WW2 Timeline

  • Treaty of Versailles

    Treaty of Versailles
    A treaty that ends WW1 and says that Germany cannot create another powerful army.
  • Hitler voted to power in Germany

    Hitler voted to power in Germany
    Hitler had burned downed the parliament building so he could seize power in Germany. He had burned the building to convince the public he needs more power to stop the crisis.
  • Hitler's Olympics

    Hitler's Olympics
    Hitler's Olymipcs were for propaganda purposes. The Nazis had promoted an image of a new and strong Germany while hiding the targeting of Jews and while growing Germany's military.
  • German Invasion of Poland

    German Invasion of Poland
    Germany invaded Poland to regain the lost territory and rule their neighbors to the east.

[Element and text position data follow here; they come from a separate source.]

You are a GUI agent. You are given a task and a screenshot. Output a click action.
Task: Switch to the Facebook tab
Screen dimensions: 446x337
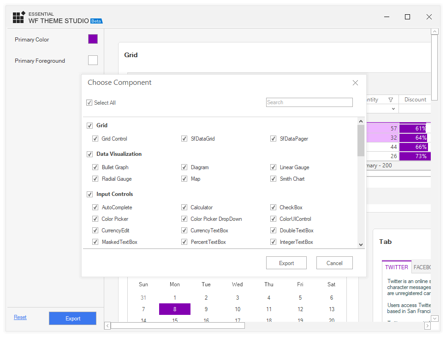[422, 267]
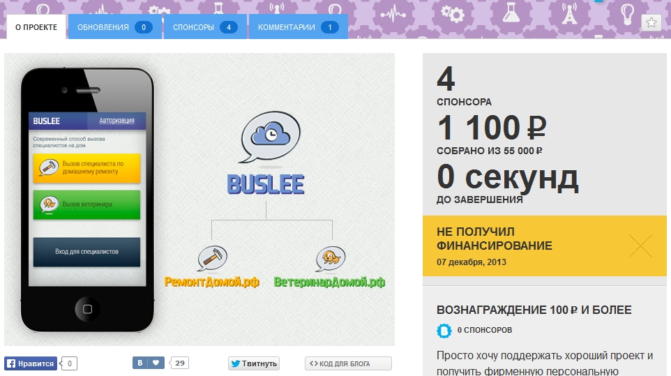The image size is (671, 376).
Task: Open the О ПРОЕКТЕ tab
Action: 36,27
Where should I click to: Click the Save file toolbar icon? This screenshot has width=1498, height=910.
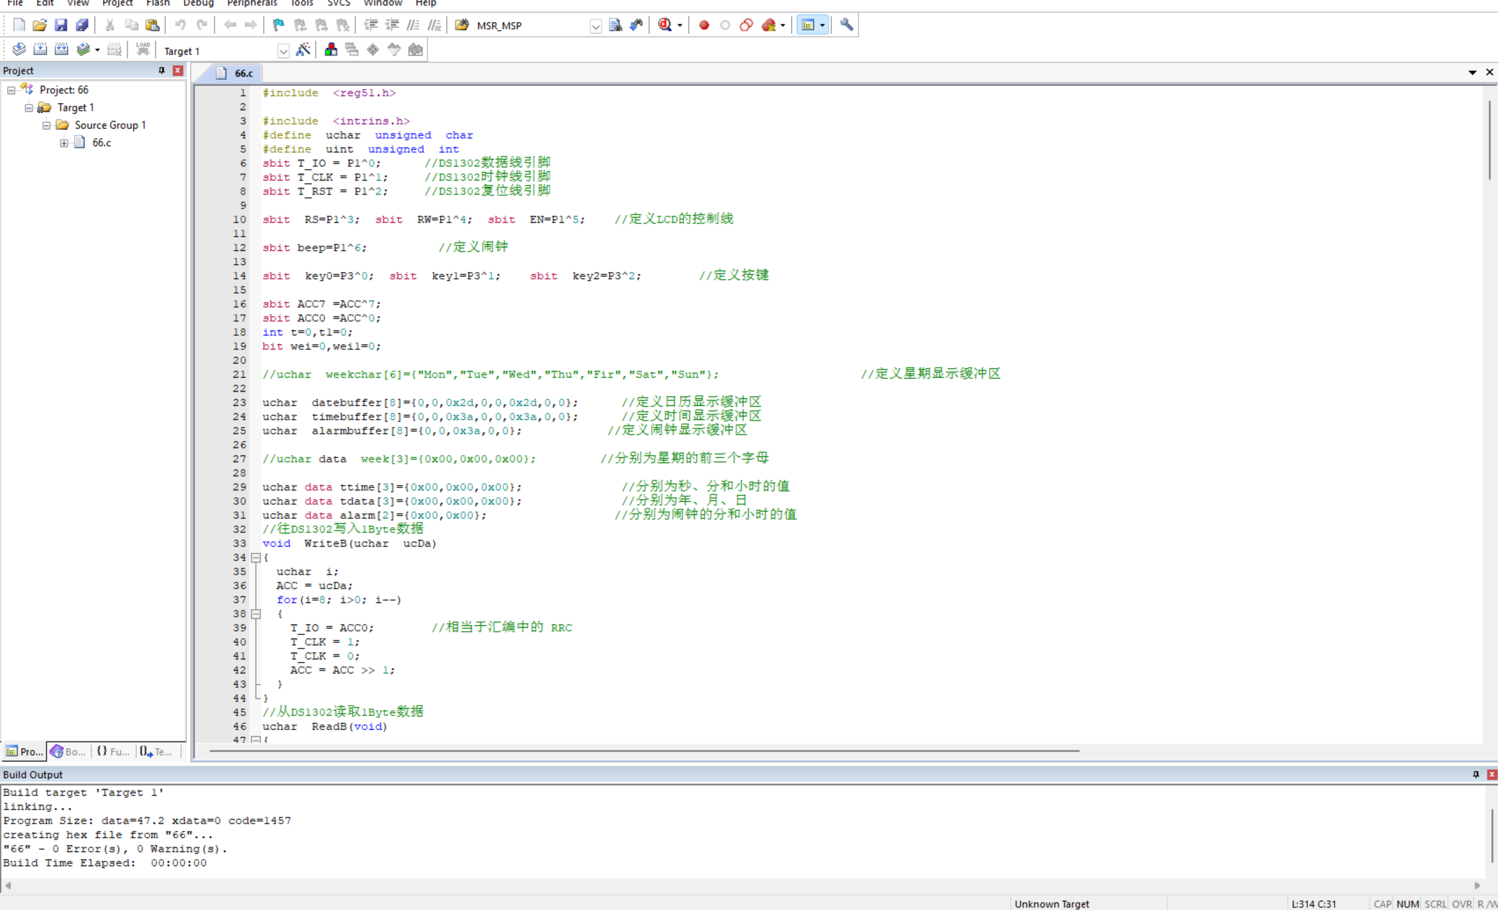pyautogui.click(x=61, y=25)
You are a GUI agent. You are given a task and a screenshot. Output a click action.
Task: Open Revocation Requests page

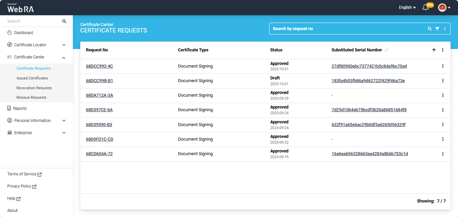pyautogui.click(x=34, y=88)
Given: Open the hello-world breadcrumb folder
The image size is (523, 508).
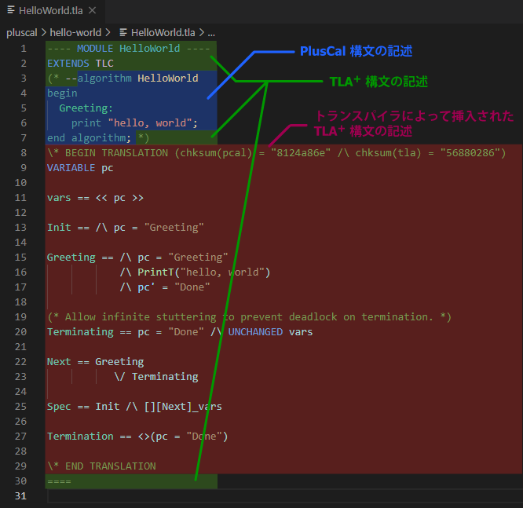Looking at the screenshot, I should (x=75, y=32).
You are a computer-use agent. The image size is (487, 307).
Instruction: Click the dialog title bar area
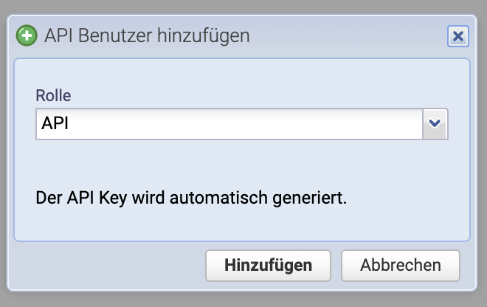coord(342,36)
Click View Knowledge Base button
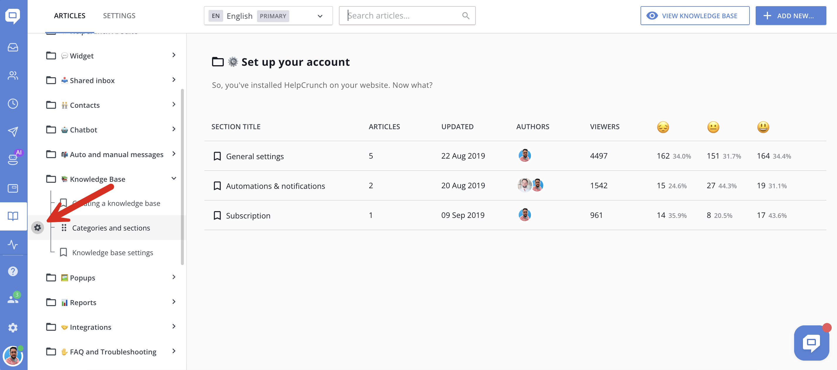 pos(695,16)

The German invasion of Poland was a primer on how Hitler intended to wage war because it was a complete surprise attack.
  • Tripartite pact signed

    Tripartite pact signed
    The Tripartite pact created a defense alliance between the countries and was largely intended to deter the United States from entering the conflict. Also, leaders of the Axis powers, Japan, Italy, and Germany, signed the Tripartite pact, creating an alliance.
  • Nazi's establish gas chambers at Auschwitz

    Nazi's establish gas chambers at Auschwitz
    The gas chambers, disguised as shower facilities, had killed patients with pure chemically manufactured carbon monoxide gas. Gas chambers were installed at many camps and would be used multiple times a week.
  • Pearl Harbor

    Pearl Harbor
    Japan intended the attack as a preventive action. Its aim was to prevent the United States Pacific Fleet from interfering with its planned military actions in many places overseas. This then changed when the United States declared war on Japan, bringing the country into World War II.
  • Japanese Americans sent to internment camps

    Japanese Americans sent to internment camps
    President Franklin D. made it a policy of the U.S. government that people of Japanese descent, including U.S. citizens, would be incarcerated in isolated camps because many Americans worried that citizens of Japanese ancestry would act as spies for the Japanese government. Fear, then drove the U.S. to place over 127,000 Japanese-Americans in concentration camps for the duration of WWII.
  • D-day

    D-day
    It was chosen because Hitler was expecting the invasion force to cross the English Channel at its narrowest point. By making a long sea voyage, the soldiers avoided some of the heaviest coastal defenses. Allied forces launched a combined naval, air, and land assault on Nazi-occupied France. Allied airborne forces had also parachuted into drop zones across northern France.
  • Iwo Jima

    Iwo Jima
    Iwo Jima was an American vs Japanese battle that lasted for five weeks. If the Americans won this battle it meant that the Army Air Forces would be able to make bombing runs without a Japanese garrison at Iwo Jima warning the mainland about the danger to come. It also meant American bombers could fly over Japan with fighter escorts.
  • Hitler's Death

    Hitler's Death
    Hitler had launched a tirade against his commanders, calling them treacherous and incompetent, culminating in a declaration for the first time that the war was lost. Later, Hitler announced that he would stay in Berlin until the end and then shoot himself.
  • The Atomic Bombs Dropped on Japan

    The Atomic Bombs Dropped on Japan
    By the time the United States conducted the first successful test of the atomic bomb, Germany had already been defeated. The war against Japan in the Pacific, however, continued to rage. The United States had to invent something big that would end the war against Japan quickly, so the United States became the first and only nation to use atomic weaponry during wartime when they dropped an atomic bomb on the Japanese city of Hiroshima, it had ended the war in no time.
  • Axis powers surrender

    Axis powers surrender
    On May 7, 1945, seven days after Hitler committed suicide, Nazi Germany surrendered unconditionally to the Allies. Japan fought on alone, surrendering formally on September 2, 1945.